• _Records for the exercise_
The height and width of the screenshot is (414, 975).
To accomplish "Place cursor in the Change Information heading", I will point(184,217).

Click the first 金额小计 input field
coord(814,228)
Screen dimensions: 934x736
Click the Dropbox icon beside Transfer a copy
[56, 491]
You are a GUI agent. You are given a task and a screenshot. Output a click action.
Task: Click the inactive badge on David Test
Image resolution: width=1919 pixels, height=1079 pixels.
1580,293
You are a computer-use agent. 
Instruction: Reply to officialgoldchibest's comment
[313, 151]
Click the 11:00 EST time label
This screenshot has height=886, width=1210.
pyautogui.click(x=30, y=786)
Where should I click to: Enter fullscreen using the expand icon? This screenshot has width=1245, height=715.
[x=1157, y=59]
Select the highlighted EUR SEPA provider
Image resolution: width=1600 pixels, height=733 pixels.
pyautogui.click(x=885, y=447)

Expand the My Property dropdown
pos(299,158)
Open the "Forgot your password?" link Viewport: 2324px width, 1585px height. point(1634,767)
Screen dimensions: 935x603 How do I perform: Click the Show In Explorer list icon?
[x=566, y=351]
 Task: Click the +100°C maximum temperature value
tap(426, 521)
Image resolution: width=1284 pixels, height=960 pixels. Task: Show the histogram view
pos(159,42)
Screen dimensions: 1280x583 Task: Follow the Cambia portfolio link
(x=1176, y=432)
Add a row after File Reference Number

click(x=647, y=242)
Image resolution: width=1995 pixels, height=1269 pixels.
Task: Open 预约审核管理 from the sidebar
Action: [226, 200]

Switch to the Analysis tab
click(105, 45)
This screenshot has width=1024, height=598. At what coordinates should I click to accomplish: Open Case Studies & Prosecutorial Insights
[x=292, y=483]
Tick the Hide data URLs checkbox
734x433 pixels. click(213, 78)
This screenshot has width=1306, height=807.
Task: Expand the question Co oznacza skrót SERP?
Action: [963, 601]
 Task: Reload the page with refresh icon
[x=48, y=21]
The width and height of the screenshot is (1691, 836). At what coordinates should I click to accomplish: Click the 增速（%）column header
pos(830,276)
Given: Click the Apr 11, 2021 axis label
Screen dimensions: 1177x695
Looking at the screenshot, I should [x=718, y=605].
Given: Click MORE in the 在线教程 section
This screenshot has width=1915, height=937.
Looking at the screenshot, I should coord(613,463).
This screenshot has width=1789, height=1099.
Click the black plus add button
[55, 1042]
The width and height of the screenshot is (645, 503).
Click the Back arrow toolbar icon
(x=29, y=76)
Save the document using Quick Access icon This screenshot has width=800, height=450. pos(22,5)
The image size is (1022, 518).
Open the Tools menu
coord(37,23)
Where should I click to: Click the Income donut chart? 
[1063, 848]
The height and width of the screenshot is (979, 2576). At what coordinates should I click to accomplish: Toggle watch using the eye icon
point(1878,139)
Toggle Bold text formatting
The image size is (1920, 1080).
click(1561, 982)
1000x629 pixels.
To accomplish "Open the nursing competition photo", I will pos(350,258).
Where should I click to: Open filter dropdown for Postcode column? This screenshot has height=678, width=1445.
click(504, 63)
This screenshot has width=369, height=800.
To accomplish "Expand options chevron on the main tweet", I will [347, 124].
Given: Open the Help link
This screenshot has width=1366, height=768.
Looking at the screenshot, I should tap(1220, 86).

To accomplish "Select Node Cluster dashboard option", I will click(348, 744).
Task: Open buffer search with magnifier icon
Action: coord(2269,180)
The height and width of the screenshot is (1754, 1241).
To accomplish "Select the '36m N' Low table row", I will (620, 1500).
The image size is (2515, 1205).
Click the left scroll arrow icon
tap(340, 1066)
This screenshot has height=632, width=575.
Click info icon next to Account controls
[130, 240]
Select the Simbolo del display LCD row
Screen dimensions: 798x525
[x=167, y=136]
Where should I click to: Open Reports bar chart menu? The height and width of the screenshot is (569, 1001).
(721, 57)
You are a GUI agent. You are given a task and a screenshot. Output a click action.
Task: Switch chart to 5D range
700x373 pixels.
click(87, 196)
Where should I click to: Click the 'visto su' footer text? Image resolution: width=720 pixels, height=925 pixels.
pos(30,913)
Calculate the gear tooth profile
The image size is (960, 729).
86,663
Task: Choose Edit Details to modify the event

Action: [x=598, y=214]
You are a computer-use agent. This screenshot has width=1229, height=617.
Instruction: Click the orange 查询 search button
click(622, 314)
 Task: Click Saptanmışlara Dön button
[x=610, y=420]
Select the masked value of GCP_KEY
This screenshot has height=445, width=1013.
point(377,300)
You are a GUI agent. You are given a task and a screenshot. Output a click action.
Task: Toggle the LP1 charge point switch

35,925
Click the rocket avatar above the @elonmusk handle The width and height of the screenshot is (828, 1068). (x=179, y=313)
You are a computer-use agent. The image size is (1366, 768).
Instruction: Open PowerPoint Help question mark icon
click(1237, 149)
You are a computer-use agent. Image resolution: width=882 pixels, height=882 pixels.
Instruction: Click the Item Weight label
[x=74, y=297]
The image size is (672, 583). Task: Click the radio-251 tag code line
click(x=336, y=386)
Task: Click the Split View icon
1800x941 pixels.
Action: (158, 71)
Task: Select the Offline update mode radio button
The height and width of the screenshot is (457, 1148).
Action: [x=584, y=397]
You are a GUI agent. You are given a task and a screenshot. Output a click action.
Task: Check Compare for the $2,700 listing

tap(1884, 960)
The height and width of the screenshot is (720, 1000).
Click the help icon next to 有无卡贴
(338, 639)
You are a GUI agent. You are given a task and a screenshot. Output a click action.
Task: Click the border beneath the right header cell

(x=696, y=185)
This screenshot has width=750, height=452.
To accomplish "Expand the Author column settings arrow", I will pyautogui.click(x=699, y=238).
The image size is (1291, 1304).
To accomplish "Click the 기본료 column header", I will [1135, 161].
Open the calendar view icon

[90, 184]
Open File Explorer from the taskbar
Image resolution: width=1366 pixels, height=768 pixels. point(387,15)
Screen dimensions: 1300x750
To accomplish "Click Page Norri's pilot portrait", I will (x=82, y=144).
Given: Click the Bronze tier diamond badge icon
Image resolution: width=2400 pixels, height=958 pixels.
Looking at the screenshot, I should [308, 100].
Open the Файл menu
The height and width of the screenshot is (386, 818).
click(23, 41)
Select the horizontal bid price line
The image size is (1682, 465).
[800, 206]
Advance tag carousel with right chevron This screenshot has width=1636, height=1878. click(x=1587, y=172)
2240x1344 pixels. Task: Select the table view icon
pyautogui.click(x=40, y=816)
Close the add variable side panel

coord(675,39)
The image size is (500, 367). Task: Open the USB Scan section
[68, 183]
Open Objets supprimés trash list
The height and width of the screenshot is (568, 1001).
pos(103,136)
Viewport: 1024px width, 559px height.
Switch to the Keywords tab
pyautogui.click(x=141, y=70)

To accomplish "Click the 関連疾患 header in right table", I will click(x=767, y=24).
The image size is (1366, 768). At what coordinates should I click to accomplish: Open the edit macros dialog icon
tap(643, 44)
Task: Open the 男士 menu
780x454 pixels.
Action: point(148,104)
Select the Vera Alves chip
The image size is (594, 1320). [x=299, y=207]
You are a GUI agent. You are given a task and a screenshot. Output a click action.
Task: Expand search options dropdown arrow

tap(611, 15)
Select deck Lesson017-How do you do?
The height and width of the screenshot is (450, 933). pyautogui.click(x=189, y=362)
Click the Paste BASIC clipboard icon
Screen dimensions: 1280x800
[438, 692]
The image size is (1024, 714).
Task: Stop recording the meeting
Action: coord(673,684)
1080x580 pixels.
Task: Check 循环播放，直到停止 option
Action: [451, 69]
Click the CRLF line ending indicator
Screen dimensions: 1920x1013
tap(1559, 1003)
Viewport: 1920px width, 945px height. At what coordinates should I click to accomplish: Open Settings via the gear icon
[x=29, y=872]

• _Objective_
Report how many of the lines above contain the string "size", treating uppercase and lowercase as different. Give only the number.

• _Output for this exercise_
12